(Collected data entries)

⟨

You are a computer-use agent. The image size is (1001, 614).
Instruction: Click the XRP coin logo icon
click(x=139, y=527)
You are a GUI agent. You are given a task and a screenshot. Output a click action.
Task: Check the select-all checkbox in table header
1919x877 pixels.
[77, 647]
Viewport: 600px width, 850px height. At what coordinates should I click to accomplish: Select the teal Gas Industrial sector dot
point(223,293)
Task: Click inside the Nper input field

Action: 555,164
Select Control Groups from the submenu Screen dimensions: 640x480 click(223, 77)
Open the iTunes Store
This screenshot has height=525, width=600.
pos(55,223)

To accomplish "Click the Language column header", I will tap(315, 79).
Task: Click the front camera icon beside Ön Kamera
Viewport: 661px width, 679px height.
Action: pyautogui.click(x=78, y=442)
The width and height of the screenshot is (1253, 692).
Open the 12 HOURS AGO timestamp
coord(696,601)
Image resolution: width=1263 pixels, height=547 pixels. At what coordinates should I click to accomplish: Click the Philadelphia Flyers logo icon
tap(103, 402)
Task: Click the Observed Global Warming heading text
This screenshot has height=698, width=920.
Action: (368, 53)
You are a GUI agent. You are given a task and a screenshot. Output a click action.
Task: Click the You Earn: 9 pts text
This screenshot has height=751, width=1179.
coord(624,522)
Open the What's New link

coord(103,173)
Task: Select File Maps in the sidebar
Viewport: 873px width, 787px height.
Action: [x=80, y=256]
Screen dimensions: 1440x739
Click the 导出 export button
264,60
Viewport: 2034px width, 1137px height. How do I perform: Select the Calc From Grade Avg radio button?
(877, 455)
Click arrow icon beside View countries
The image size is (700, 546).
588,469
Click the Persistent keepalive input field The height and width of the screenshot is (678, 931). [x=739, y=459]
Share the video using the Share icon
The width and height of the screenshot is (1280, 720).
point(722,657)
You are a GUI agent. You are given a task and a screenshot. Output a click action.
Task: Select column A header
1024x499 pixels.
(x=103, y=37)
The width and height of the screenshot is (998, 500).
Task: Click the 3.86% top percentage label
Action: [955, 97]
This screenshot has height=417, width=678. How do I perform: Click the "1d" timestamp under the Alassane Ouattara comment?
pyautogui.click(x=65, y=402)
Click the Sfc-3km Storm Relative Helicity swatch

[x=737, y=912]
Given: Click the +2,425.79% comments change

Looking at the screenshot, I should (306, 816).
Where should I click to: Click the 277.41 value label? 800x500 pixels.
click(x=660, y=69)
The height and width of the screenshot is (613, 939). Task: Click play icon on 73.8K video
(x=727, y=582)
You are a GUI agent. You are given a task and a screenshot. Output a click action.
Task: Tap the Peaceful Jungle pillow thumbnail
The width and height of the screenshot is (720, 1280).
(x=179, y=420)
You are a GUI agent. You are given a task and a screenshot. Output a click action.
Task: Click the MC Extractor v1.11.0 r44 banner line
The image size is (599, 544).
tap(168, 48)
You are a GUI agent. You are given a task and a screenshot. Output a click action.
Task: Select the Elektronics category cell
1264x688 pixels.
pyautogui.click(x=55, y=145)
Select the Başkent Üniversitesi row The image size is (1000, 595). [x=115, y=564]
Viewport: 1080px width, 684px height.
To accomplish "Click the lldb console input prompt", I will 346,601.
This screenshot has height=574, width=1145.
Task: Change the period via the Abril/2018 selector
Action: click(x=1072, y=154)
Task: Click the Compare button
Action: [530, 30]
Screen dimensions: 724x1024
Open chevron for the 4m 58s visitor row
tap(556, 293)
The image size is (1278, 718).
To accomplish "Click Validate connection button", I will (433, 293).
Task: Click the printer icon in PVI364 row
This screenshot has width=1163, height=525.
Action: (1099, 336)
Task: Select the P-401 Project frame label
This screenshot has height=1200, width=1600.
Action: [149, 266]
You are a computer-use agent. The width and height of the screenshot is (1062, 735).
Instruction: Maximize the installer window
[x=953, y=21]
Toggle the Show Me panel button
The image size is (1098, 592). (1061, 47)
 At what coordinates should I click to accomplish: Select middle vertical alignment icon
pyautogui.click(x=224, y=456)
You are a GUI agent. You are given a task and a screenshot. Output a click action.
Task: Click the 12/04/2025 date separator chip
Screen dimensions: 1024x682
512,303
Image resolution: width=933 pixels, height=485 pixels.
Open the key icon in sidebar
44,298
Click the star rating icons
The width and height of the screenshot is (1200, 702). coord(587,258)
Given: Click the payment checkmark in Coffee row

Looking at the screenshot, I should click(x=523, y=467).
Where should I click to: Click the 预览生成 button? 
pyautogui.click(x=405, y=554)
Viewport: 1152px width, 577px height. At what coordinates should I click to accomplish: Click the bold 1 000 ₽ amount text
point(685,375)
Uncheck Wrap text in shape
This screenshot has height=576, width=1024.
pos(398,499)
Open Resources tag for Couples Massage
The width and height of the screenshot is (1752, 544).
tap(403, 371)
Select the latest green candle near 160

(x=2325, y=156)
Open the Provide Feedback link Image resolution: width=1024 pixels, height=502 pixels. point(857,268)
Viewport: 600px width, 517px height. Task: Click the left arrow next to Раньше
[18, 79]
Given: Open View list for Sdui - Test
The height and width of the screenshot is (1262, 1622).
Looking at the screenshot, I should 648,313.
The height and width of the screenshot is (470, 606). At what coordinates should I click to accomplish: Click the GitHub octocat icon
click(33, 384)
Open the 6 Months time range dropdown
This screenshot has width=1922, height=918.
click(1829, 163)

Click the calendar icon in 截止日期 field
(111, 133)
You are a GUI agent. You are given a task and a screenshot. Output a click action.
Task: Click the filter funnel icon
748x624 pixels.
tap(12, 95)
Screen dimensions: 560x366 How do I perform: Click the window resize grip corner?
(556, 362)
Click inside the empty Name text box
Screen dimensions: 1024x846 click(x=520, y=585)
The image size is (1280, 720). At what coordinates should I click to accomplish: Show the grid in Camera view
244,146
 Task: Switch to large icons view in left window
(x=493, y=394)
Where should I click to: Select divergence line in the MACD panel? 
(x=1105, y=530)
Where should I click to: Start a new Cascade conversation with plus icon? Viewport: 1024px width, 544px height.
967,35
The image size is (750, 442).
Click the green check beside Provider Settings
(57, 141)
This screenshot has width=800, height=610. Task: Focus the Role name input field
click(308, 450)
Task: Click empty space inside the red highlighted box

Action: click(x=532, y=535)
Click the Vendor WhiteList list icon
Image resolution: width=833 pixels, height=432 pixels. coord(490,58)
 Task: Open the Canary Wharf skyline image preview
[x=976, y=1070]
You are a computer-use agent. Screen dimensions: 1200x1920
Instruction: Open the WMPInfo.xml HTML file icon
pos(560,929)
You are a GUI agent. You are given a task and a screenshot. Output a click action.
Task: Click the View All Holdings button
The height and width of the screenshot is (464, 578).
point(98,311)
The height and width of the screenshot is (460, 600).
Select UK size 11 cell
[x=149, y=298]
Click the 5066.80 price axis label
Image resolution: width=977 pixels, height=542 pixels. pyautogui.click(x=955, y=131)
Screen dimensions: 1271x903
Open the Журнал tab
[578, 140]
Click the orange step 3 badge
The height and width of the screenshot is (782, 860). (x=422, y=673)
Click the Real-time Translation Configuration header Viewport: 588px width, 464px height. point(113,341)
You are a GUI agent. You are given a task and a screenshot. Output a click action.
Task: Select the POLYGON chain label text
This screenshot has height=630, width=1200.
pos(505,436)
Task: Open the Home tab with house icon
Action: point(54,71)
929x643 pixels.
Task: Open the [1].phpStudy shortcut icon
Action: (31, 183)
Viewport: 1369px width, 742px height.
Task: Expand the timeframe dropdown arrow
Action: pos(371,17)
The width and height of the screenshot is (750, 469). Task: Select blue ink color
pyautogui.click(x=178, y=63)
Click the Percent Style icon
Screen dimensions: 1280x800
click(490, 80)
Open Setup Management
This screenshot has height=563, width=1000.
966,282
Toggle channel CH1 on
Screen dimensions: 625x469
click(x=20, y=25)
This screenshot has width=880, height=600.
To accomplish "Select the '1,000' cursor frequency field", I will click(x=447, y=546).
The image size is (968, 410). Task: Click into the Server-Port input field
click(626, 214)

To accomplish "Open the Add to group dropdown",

⟩

[WORK ORDER]
Quote the data above from the line containing "Task: Check the" to the line containing "Select Control Groups", inclusive, and stop.

[SOLVED PROBLEM]
Task: Check the select-all checkbox in table header
1919x877 pixels.
[77, 647]
Viewport: 600px width, 850px height. At what coordinates should I click to accomplish: Select the teal Gas Industrial sector dot
point(223,293)
Task: Click inside the Nper input field

Action: 555,164
Select Control Groups from the submenu Screen dimensions: 640x480 click(223, 77)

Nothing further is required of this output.